In news– According to the United Nations Population Fund(UNPF) the world’s population has reached 8 billion on 15 November 2022.
Key updates-
- As per UNPF, while India’s population growth is stablising, it is “still growing at 0.7% per year” and is set to surpass China in 2023 as the world’s most populous country.
- It stated that China’s population is no longer growing and “may start declining as early as 2023”..
- It also noted that India’s fertility rate has hit 2.1 births per woman — replacement-level fertility — and is falling.
- This(growth of world population) unprecedented growth is due to the gradual increase in human lifespan owing to improvements in public health, nutrition, personal hygiene and medicine.
- It is also the result of high and persistent levels of fertility in some countries.
- The UN said while it took the global population 12 years to grow from 7 billion to 8 billion, it will take approximately 15 years — until 2037 — for it to reach 9 billion “a sign that overall growth rate of global population is slowing
- Countries with the highest fertility levels tend to be those with the lowest income per capita.
- As of 2022, more than half the world’s population lives in Asia, China and India being the two most populous countries with more than 1.4 billion people each.
- The World Population Prospects 2022, released in July, put India’s population estimate at 1.412 billion in 2022, compared with China’s 1.426 billion.
- According to the UN, falling mortality rate first led to a “spectacular population growth”, peaking at 2.1% per year between 1962 and 1965.
- Between 1950 and 1987, world population doubled from 2.5 billion to 5 billion. But as fewer children were born generation to generation, growth started to slow.

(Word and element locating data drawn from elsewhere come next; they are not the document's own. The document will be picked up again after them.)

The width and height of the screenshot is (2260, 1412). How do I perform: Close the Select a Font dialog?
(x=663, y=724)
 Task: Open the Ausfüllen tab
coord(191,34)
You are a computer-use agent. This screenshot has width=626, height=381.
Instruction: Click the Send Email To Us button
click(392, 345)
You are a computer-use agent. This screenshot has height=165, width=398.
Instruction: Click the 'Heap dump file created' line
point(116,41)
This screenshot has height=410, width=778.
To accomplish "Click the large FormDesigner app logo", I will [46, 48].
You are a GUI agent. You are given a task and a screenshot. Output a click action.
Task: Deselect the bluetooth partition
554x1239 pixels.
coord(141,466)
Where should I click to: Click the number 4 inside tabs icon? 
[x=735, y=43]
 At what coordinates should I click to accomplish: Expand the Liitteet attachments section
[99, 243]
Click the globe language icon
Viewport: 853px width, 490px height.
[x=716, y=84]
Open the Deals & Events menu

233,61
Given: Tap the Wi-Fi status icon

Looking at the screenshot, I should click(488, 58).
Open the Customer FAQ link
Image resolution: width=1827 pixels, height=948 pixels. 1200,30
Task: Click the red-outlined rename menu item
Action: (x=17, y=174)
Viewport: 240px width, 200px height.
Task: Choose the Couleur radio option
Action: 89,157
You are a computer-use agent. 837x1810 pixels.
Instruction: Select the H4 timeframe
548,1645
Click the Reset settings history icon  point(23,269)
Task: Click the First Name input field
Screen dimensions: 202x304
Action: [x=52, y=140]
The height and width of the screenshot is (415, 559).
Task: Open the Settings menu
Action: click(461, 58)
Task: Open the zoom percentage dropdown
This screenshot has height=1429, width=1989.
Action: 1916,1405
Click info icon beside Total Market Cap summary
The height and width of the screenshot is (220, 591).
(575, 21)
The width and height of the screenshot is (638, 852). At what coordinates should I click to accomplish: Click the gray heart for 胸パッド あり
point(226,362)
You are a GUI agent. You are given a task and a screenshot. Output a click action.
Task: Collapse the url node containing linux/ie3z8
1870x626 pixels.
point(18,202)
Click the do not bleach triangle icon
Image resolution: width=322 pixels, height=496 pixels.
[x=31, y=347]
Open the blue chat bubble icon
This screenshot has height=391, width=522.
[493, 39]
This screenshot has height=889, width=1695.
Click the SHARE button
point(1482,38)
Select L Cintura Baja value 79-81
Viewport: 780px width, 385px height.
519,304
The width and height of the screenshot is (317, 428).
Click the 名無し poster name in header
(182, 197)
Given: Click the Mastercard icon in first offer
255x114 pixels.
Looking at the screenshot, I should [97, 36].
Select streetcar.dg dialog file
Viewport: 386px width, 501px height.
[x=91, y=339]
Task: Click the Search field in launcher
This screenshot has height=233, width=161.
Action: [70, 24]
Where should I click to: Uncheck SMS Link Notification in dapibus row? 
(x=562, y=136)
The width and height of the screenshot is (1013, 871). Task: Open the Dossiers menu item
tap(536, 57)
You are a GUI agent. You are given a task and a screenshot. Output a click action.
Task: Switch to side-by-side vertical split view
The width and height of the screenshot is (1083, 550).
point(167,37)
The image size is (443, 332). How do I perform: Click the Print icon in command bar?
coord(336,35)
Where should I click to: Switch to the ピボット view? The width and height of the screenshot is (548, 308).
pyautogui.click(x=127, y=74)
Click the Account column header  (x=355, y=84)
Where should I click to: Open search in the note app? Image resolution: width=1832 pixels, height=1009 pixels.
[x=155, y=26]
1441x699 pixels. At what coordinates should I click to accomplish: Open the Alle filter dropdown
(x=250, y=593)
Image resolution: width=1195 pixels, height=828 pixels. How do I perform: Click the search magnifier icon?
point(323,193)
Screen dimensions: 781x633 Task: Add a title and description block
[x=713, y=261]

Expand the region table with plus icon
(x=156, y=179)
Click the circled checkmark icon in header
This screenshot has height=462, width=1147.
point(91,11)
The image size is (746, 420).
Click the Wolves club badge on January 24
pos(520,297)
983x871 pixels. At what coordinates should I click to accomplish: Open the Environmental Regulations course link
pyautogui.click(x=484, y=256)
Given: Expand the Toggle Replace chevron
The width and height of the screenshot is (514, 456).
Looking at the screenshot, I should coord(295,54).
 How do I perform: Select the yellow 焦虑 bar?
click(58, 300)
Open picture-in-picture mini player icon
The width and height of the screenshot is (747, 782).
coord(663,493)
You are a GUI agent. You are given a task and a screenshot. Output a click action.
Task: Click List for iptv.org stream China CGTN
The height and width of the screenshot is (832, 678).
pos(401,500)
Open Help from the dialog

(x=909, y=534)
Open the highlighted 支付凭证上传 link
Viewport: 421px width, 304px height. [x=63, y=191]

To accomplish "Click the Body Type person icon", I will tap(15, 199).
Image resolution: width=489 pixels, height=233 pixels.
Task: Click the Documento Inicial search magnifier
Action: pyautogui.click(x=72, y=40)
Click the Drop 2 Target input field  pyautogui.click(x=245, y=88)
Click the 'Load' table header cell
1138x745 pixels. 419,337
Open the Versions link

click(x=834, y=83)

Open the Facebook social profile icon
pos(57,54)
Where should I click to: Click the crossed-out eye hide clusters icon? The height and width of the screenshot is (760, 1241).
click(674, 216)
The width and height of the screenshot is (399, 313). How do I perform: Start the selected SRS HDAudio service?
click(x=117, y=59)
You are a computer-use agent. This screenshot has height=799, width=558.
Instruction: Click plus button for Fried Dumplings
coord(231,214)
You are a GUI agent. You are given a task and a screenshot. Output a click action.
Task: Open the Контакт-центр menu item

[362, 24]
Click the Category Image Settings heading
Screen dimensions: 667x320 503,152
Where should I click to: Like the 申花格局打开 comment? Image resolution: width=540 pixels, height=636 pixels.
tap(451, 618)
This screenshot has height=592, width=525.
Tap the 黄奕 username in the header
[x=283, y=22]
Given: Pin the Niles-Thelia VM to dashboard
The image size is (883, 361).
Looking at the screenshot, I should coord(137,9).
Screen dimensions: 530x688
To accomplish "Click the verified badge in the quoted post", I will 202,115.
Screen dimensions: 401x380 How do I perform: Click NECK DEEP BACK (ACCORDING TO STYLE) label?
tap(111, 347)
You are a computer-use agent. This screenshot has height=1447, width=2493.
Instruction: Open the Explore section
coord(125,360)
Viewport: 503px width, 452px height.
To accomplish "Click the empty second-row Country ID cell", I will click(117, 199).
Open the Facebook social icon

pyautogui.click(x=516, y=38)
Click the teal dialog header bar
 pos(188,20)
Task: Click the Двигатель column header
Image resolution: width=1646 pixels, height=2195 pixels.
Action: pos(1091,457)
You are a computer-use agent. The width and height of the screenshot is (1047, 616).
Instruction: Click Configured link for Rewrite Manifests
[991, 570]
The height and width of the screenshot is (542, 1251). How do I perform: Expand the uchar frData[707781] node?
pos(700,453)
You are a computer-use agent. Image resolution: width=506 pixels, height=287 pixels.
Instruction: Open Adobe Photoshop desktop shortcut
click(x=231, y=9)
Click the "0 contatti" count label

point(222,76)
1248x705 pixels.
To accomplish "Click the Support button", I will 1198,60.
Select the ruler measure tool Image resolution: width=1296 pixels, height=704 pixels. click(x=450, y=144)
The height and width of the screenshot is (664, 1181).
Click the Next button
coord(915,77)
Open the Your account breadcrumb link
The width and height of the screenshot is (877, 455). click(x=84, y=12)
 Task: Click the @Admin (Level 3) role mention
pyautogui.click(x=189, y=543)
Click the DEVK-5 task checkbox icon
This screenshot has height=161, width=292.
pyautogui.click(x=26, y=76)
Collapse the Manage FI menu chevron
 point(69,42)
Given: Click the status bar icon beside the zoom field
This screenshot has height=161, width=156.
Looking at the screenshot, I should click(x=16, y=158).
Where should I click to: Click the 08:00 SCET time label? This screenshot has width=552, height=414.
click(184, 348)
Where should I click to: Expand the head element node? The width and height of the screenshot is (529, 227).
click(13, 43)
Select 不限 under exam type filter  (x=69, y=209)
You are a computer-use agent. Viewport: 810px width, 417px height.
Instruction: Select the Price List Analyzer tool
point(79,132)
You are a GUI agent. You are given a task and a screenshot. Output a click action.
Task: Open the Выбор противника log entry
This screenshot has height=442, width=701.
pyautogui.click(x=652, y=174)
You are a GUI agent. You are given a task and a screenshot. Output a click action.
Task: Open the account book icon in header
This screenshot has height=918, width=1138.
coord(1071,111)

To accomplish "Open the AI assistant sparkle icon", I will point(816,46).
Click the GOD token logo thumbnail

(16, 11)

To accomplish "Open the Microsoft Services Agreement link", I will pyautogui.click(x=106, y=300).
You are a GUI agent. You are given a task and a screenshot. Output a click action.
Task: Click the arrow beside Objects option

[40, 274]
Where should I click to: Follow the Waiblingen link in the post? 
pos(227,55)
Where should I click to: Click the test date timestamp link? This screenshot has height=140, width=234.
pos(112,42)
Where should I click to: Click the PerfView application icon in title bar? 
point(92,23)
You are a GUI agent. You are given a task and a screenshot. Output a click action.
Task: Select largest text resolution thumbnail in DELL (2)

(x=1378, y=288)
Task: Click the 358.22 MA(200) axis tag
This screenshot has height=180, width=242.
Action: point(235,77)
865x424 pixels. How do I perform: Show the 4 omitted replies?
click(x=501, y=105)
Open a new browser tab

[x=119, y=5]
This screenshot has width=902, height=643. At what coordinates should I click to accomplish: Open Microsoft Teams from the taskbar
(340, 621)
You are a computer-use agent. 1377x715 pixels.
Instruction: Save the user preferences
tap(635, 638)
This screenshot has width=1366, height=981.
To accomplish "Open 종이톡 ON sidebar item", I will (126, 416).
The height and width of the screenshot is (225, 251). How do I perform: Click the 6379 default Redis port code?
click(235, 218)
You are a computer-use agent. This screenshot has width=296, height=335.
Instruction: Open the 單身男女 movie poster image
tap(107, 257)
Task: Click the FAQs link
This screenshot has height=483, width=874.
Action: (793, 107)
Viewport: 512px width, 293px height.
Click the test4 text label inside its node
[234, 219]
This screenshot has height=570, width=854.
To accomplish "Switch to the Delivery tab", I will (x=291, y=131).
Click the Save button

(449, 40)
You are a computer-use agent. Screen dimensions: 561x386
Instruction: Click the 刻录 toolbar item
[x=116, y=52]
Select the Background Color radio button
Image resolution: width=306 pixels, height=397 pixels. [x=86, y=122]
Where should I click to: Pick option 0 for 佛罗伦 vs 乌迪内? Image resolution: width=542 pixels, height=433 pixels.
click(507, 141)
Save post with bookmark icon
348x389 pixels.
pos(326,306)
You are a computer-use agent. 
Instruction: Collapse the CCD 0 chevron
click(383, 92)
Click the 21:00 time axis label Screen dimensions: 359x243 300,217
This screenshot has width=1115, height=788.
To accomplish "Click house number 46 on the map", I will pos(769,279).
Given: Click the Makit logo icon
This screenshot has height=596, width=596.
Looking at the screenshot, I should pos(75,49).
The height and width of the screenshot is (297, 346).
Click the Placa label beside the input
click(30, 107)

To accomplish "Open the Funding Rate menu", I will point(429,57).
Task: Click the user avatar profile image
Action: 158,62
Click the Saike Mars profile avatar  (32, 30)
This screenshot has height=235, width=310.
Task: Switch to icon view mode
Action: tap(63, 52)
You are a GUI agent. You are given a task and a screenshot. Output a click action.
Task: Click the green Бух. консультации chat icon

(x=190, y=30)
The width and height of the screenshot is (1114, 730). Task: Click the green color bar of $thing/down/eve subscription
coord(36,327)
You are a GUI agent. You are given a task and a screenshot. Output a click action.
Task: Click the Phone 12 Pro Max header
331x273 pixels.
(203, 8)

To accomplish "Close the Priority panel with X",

- The UNFPA projects world population to peak at 10.4 billion in the 2080s and stay there until the end of the century.
- According to the UN, 60% of the global population lives in a region where the fertility rate is below replacement level, up from 40% in 1990 and international migration is now the driver of growth in many countries, with 281 million people living outside their country of birth in 2020.
- All South Asian nations including India, Pakistan, Nepal, Bangladesh and Sri Lanka have seen high levels of emigration in recent years.